▶ WORK INSTRUCTIONS
Take each line in the entries below that holds "will" and show it.
[Opening RECORDS SUPPLIED section]
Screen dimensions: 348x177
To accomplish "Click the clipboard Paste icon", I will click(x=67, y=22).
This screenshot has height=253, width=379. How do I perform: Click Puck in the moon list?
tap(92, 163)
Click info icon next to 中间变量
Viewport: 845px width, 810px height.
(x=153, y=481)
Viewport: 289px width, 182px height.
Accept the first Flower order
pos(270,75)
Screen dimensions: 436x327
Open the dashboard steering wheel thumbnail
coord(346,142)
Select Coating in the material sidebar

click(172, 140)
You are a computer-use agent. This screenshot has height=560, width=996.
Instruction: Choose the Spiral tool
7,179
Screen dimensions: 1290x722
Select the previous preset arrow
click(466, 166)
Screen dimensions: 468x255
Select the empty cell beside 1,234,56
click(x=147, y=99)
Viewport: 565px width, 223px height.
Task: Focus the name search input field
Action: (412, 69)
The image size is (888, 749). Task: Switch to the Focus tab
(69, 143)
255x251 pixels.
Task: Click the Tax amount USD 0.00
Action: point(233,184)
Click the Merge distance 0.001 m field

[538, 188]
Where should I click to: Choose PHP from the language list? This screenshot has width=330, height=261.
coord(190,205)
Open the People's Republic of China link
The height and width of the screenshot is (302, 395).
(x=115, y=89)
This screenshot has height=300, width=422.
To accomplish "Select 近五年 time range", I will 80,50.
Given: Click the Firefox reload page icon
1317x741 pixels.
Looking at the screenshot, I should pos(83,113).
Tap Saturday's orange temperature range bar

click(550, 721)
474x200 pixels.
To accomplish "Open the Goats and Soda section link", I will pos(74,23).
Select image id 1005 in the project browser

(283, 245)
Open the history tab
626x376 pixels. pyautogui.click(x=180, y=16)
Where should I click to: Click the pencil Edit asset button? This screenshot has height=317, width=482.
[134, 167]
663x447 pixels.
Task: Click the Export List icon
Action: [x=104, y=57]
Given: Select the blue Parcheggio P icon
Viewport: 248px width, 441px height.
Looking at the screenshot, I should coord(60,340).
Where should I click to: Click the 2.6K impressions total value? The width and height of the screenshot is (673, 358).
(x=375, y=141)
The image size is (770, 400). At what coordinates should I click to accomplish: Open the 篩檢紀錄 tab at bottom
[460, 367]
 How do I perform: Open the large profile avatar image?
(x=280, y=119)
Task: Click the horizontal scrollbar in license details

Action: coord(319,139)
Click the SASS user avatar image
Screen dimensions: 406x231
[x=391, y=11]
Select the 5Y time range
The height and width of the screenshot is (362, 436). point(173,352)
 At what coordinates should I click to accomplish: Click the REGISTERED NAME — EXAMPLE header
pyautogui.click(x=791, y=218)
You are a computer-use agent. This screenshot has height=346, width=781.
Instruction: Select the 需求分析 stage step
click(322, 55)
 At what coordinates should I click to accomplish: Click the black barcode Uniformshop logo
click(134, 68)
[Closing RECORDS SUPPLIED section]
▶ PROBLEM SOLUTION
To accomplish "Click the clipboard Paste icon", I will click(x=67, y=22).
To accomplish "Select 近五年 time range", I will 80,50.
To accomplish "Open the Goats and Soda section link", I will pos(74,23).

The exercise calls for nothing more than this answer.